_ABOUT THIS TASK_
Please give back only the lines below from the one containing "Screen dimensions: 593x422" to the one containing "Click the Kontonummer label", each repeated word for word, both ends included.

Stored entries
=== Begin Enclosure ===

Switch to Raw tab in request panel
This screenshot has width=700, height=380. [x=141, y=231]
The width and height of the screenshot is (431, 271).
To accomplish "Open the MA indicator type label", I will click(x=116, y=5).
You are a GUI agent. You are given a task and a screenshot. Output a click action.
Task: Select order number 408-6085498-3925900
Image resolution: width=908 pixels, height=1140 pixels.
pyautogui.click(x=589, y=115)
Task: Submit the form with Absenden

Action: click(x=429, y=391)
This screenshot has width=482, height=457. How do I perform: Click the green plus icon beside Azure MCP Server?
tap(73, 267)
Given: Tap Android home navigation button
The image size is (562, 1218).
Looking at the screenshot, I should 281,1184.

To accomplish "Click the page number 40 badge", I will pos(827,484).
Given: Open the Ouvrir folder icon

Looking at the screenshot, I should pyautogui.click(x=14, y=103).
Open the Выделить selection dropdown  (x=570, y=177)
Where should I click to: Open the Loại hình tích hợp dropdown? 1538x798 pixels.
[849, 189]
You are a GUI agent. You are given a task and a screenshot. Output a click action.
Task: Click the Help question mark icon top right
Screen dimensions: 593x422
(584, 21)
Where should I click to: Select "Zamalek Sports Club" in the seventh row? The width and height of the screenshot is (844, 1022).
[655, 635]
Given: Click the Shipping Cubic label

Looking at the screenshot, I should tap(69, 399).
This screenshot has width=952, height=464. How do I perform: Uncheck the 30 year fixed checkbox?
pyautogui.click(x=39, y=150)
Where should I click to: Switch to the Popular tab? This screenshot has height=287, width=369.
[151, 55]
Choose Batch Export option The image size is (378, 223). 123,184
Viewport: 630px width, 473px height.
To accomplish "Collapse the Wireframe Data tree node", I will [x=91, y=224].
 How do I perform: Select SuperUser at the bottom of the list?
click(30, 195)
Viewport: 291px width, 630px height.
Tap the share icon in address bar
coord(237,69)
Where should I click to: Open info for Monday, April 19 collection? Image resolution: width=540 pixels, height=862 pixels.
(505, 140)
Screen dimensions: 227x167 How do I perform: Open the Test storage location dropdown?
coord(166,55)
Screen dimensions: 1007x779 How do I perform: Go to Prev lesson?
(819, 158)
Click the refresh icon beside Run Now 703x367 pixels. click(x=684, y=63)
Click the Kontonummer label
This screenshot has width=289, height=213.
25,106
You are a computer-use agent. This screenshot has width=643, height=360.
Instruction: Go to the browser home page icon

=== End Enclosure ===

_TASK ANSWER_
Screen dimensions: 593x422
(584, 21)
Where should I click to: Select "Zamalek Sports Club" in the seventh row? The width and height of the screenshot is (844, 1022).
[655, 635]
Given: Click the Shipping Cubic label

Looking at the screenshot, I should tap(69, 399).
This screenshot has width=952, height=464. How do I perform: Uncheck the 30 year fixed checkbox?
pyautogui.click(x=39, y=150)
Where should I click to: Switch to the Popular tab? This screenshot has height=287, width=369.
[151, 55]
Choose Batch Export option The image size is (378, 223). 123,184
Viewport: 630px width, 473px height.
To accomplish "Collapse the Wireframe Data tree node", I will [x=91, y=224].
 How do I perform: Select SuperUser at the bottom of the list?
click(30, 195)
Viewport: 291px width, 630px height.
Tap the share icon in address bar
coord(237,69)
Where should I click to: Open info for Monday, April 19 collection? Image resolution: width=540 pixels, height=862 pixels.
(505, 140)
Screen dimensions: 227x167 How do I perform: Open the Test storage location dropdown?
coord(166,55)
Screen dimensions: 1007x779 How do I perform: Go to Prev lesson?
(819, 158)
Click the refresh icon beside Run Now 703x367 pixels. click(x=684, y=63)
Click the Kontonummer label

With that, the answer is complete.